Theresa May has faced fresh warnings from her front bench to increase military spending, with a minister claiming a strong economy “cannot be guaranteed” without strong defence.
Tobias Ellwood thanked the Treasury for providing an “extra £200 million window” to allow the Ministry of Defence (MoD) to “close the books” on the 2017/18 financial year, telling MPs this was new cash.
But the defence minister cited concerns over a potential training backlog and the “financial pressure” the equipment programme is under.
He insisted the Nato target of spending 2% of GDP on defence is “just not enough” if the UK wants to continue playing an influential role post-Brexit.
He said it was in the UK’s DNA to help shape the world, adding to the Commons: “To continue to do so will require investment.
“So I end by repeating my thanks to the Treasury for their support. I know they have to endure all Whitehall departments seeking to increase their budgets.
“We often say with only a strong economy can we consider any increases to any budgets.
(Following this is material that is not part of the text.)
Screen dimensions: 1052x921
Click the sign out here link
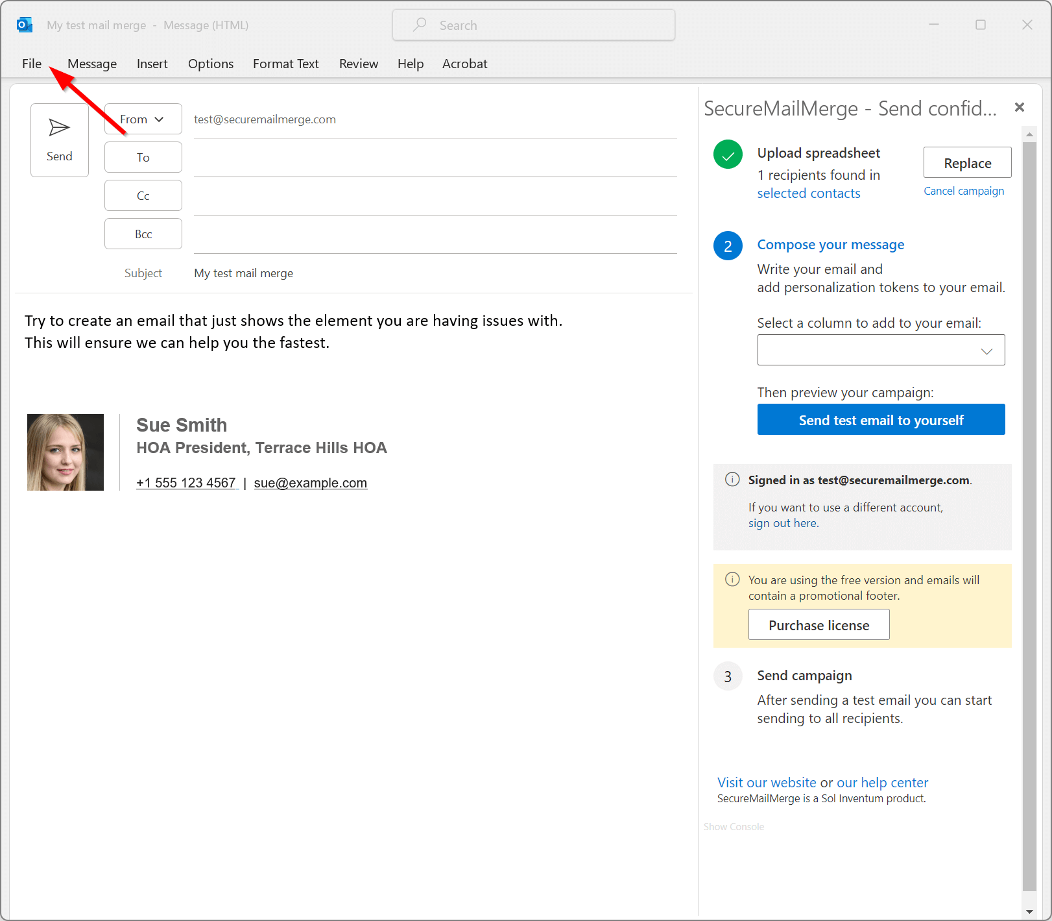[782, 522]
But I politely add that without a strong defence, a strong economy cannot be guaranteed.
“Last week the Defence Secretary (Gavin Williamson) spoke about the 2% defence spending being a floor not a ceiling.
“Well, the message has to be clear – if we want to continue playing an influential role on the international stage with the full spectrum capability, if we want to provide the critical security post-Brexit trade deals will demand, if we want to remain a leading contributor in the fight against extremism in the Middle East and elsewhere, you cannot continue to do this on a defence budget of just 2% – 2% is just not enough.
“This is a question not just for this Government, not just for parliamentarians, but for Britain. What status, what role, what responsibility do we aspire to play as we seek to trade more widely in a world that is becoming more dangerous?”
Mr Ellwood’s comments came after former defence minister Mark Francois said the “pinstriped warriors of the Treasury” should be taken to see the film Darkest Hour in the hope it may bolster Britain’s determination to defend itself.
Conservative MP Mr Francois said the film depicting Sir Winston Churchill showed what happened when the armed forces were run down “to the point where they were unable to deter war”.
A number of other Tories also renewed calls for the Government to boost spending beyond the existing target of 2% of GDP.
Shadow defence secretary Nia Griffith said there was “deep dissatisfaction” at the state of the defence budget on all sides of the House and a “real desire” for “proper investment”.
She said: “Defence spending has been cut by nearly £10 billion in real terms between 2010 and 2017.”